Digging in his bag, he pulled out his ‘Guide’. The Guide, however, had proved useless thus far and was likely useless here, too. Anyway, right now, the Ainjir words rather swam before his eyes. 

Thinking, for absolutely no logical reason, that it might be easier, he took out the schedule to look at that, instead.  Maybe he was hoping it had somehow changed from the eight times he had checked it this morning, and he was, in fact, not doomed to remain in Swordplay for another hour or more.  But not only had it not changed, deciphering the code it was written in had not gotten any easier.

Reduced to watching as he sat, he could see ollamh Corin demonstrate the technique for standing, for holding the sword ready, then patiently walk through the ranks correcting the forms of all the little Ainjir assholes still in his class.  They weren’t ready for throwing, apparently. 

You have Corin, the tall man in the dorms had said.  Swordplay will be difficult for you.  Be prepared.

‘For you’ – that was specifically what the tall man had said.  Swordplay will be difficult for you.  He had thought, this morning, that it was just an average sort of insult, terrifying in its suggestion that all the Ainjir would already know how to wield swords, but no.  They stood as idiotically as he had stood.  They dropped their weapons when the ollamh slapped the tips with his hand, never mind using his own wooden sword.  He poked their feet around and shoved their shoulders and they landed on their asses and he helped them up, the complete futuor a-madra’.  Swordplay will be difficult for you

But yes, thanks to that strange man, he was not as unprepared as he could have been.  He still didn’t know his name or what a dorm warden’s duties were – that did seem like something that would be in his Guide, and if it was, he couldn’t find it, because the fucking thing was in order of ancient whims, apparently.

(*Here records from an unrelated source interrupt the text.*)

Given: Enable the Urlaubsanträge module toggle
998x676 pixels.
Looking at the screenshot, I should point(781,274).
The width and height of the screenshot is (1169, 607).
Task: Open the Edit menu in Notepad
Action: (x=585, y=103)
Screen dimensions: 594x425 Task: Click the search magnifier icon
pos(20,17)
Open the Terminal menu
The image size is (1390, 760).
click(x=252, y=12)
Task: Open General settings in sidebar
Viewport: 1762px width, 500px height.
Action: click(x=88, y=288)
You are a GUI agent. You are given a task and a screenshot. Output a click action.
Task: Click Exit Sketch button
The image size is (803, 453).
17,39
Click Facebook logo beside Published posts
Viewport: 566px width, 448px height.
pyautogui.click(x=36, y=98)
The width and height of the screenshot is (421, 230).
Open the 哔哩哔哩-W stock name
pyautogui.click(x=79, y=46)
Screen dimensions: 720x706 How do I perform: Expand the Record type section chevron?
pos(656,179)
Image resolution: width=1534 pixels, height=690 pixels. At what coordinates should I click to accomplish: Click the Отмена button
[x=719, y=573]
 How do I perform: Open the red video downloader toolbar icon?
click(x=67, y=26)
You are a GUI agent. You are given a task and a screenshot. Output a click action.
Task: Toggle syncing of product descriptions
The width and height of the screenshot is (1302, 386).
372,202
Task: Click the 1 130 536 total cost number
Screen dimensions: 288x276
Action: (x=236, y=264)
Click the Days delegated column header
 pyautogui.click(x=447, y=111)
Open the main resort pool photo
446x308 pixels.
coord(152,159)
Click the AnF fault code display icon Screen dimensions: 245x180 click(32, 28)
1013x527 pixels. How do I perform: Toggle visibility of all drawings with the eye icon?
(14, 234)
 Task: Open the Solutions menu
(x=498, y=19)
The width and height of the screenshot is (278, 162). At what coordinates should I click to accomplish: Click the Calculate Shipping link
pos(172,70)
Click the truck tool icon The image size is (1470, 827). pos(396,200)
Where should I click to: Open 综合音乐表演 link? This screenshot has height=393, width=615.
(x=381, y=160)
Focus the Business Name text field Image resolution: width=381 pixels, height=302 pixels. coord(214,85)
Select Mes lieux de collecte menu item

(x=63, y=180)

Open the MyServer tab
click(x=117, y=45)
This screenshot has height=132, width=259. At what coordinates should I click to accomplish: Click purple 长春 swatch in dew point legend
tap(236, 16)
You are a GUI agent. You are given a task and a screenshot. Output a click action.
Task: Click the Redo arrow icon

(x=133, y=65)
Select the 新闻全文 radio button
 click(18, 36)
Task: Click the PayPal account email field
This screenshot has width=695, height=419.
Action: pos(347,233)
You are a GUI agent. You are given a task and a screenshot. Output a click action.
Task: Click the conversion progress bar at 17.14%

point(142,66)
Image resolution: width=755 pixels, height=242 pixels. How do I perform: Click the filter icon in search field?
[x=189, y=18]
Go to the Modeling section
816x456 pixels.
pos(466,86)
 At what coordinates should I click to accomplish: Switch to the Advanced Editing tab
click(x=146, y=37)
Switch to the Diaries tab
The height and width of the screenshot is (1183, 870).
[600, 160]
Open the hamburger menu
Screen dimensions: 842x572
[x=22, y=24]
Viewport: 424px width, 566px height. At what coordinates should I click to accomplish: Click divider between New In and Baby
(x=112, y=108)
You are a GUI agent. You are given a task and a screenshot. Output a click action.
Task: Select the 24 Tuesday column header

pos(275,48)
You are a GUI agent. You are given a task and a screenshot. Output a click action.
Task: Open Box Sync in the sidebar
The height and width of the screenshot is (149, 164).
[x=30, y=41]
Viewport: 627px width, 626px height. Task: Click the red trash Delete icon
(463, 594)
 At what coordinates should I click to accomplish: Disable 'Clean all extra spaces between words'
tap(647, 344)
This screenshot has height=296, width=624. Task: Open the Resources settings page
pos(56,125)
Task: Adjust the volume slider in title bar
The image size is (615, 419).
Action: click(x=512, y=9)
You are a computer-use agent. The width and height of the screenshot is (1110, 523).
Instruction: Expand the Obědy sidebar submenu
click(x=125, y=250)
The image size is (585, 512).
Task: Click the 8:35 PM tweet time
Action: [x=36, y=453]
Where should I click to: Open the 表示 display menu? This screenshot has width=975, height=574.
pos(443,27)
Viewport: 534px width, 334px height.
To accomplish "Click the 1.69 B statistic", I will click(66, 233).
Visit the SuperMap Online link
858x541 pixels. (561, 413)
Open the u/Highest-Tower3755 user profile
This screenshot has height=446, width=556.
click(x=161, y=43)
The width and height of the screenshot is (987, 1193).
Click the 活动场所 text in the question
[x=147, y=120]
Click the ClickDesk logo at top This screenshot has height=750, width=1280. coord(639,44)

After this morning’s torturous waking ritual, he had assumed this capacity was as some kind of live-in overseer, but maybe he was also some kind of counselor.  These could both be true, as everything the officials had so far done seemed meant to torment them and the tantalizing sense that they could somehow prepare for that torment made it worse, didn’t it?

He didn’t even want to be here.

Even in the sunlight, under the tree, this caused a new low of fatigue to roll through his body.  This was the first proper rest he had since coming through the gates, and it wasn’t even on-purpose resting.  It was fucking dickhead-induced resting.

But dickheads abounded. And only some were his classmates.